◆ Extrait ◆
....
Face à l’antisémitisme, l’extreme-gauche dans le déni – Robert Hirsch
Cet historien, auteur de "La gauche et les Juifs" et ex-militant trotskyste, estime que "la gauche radicale fait le plus souvent preuve de déni par rapport à l'antisémitisme actuel"
La crise qui secoue Act Up-Paris illustre les déchirements à gauche autour des notions d’anti-sionisme et d’antisémitisme, accentués depuis l’assaut barbare mené par le groupe terroriste palestinien du Hamas en Israël le 7 octobre, selon l’historien Robert Hirsch.
Dans cet entretien avec l’AFP, l’auteur de La gauche et les Juifs (éditions Le Bord de l’eau), ancien militant trotskyste, estime que « la gauche radicale fait le plus souvent preuve de déni par rapport à l’antisémitisme actuel ».
Quel est le rapport entre la gauche et l’antisémitisme ?
Hirsch : Act Up, c’est une organisation un peu emblématique de la gauche radicale de ces dernières années avec des actions qui dénotent un certain radicalisme.
Depuis le 7 octobre, on voit bien qu’il y a un peu une difficulté de la gauche radicale, accentuée par rapport aux dernières années, à prendre en compte la question de l’antisémitisme.
....
◆ Objectifs ◆
1) Répondez à ces questions d'après l'entretien avec Robert Hirsch.
(a) Quel livre de Robert Hirsch est cité, et chez quel éditeur ?
(b) Quelle organisation traverse une crise qui illustre les déchirements à gauche ?
(c) Depuis quelle date la difficulté de la gauche radicale s'est-elle accentuée ?
2) Poursuivez l'entretien avec Robert Hirsch à partir de sa dernière phrase.

◆ Extrait de données ◆
....
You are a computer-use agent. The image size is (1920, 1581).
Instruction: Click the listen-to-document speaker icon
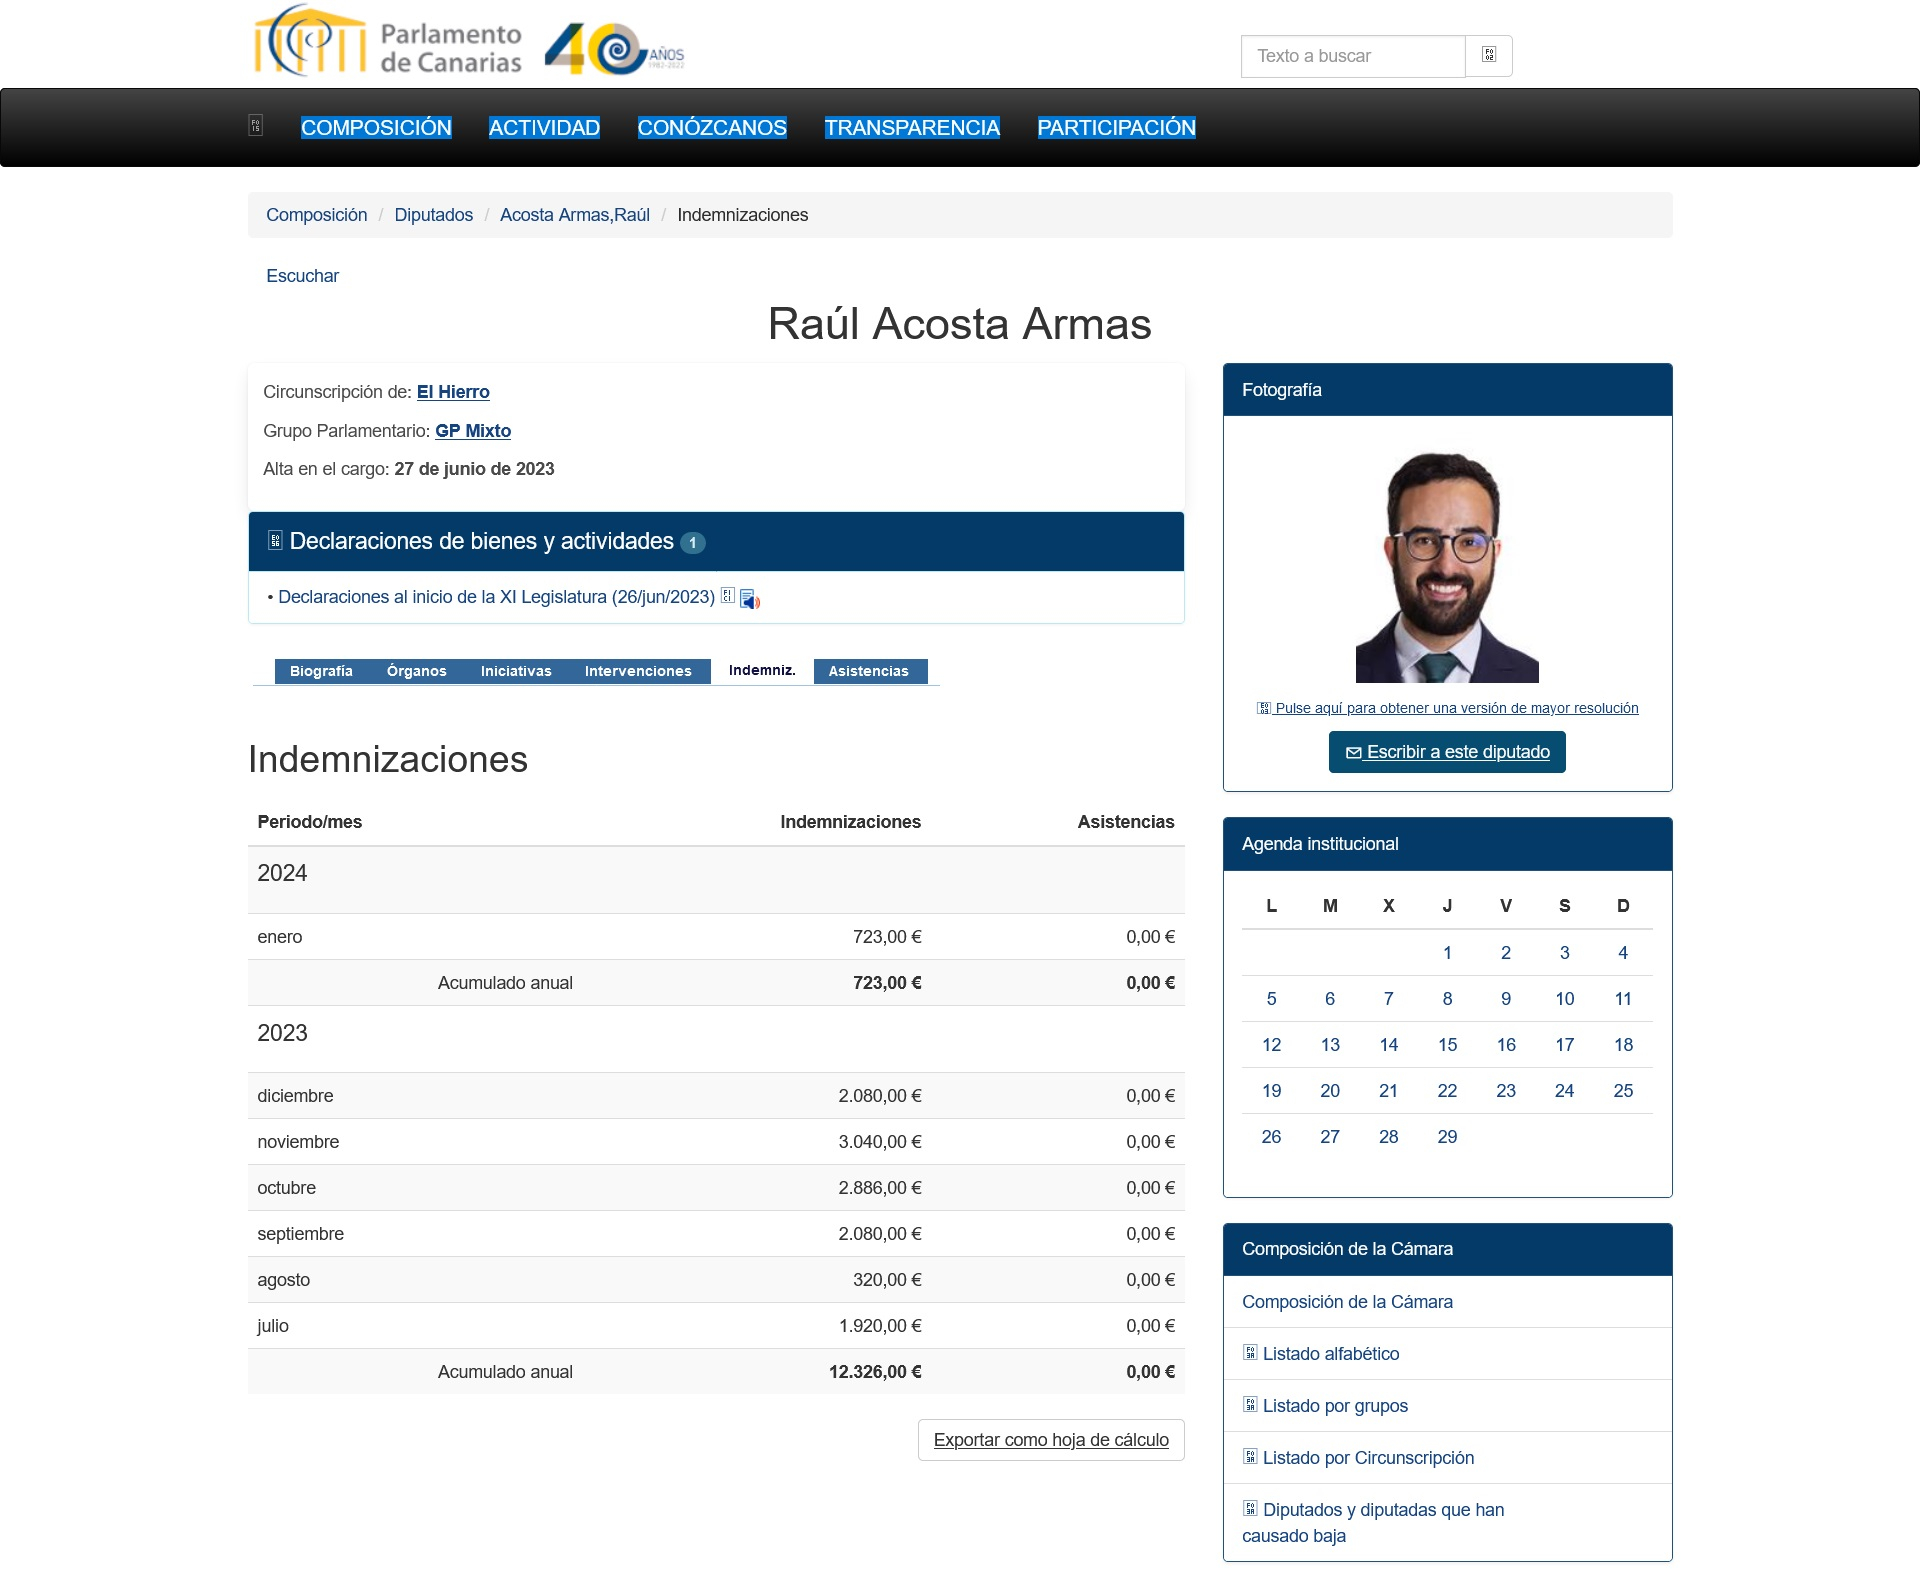click(x=750, y=600)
....
◆ Réponses attendues ◆
1)
(a) La gauche et les Juifs, aux éditions Le Bord de l'eau.
(b) Act Up-Paris.
(c) Depuis le 7 octobre.

2)
Par exemple, la gauche radicale n’a pas participé à la marche contre l’antisémitisme du 12 novembre 2023 qui posait beaucoup de problèmes puisqu’il y avait la présence du Rassemblement national, de l’extrême-droite, qui elle-même est antisémite, mais la gauche radicale aurait pu proposer une autre initiative contre l’antisémitisme, elle ne l’a pas fait. Preuve de son manque de préoccupation à cet égard.
Moi, je ne considère pas que la gauche radicale soit antisémite, il y a des antisémites comme il y en a partout mais la gauche radicale fait le plus souvent preuve de déni par rapport à l’antisémitisme actuel.
La frontière entre antisémitisme et anti-sionisme est-elle poreuse ?
Hirsch : C’est une question délicate parce qu’une partie de la droite et de la droite sioniste utilisent cela en laissant entendre que toute critique d’Israël serait antisémite […] La critique d’Israël est tout à fait légitime.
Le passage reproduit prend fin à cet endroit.